Chunking strategies compared:
| Strategy | How It Works | Best For | Typical Size | Overlap |
|---|---|---|---|---|
| Fixed-size | Split every N tokens regardless of content boundaries | Simple implementation; consistent chunk sizes | 256–512 tokens | 20–50 tokens |
| Sentence-based | Split at sentence boundaries | Q&A over prose documents | Variable | 1–2 sentences |
| Hierarchical | Create parent (full section) + child (paragraph) chunks | Long documents where context + precision both matter | Parent: 1500 tokens; Child: 300 tokens | None |
| Semantic | Split when topic/meaning shifts significantly | Documents with distinct topic sections | Variable | None |
| Custom | Document-structure-aware (split on headers, page breaks) | PDFs with clear section structure | Varies | Configurable |
Bedrock Knowledge Bases chunking configuration:
chunking_config = {
"chunkingStrategy": "HIERARCHICAL", # Or FIXED_SIZE, SEMANTIC, NONE
"hierarchicalChunkingConfiguration": {
"levelConfigurations": [
{"maxTokens": 1500}, # Parent chunk
{"maxTokens": 300} # Child chunk
],
"overlapTokens": 60
}
}
Chunk overlap — why it matters: Without overlap, a concept split across two consecutive chunks may never be fully retrieved. A user query about "the handoff between authentication and authorization" fails if the sentence describing that handoff is split between chunk 47 and chunk 48 with no overlap.

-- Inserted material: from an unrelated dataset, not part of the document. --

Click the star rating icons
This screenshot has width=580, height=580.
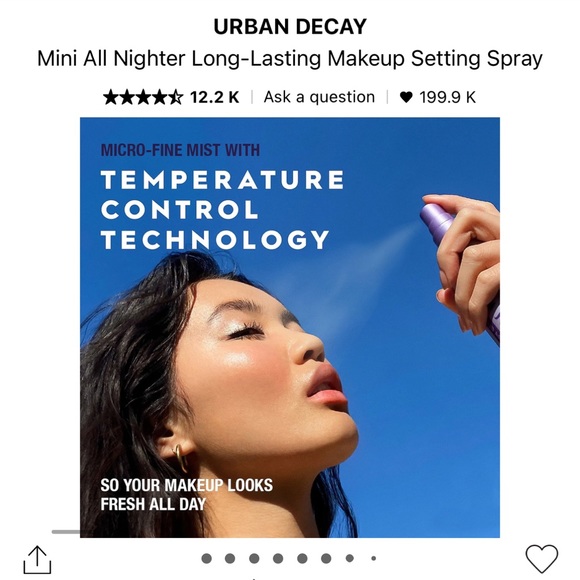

⚠️ Exam Trap: Semantic chunking in Bedrock Knowledge Bases uses an FM to detect topic shifts — it costs tokens (FM invocation per document during ingestion) and takes longer than fixed-size chunking. Exam scenarios that require "fastest ingestion with acceptable quality" should use fixed-size chunking, not semantic.
Reflection Question: You're building a RAG system over a legal code document where each section (numbered 1.1, 1.2, etc.) is independently testable. Users query about specific sections. What chunking strategy would produce optimal precision, and how would you configure the chunk boundaries?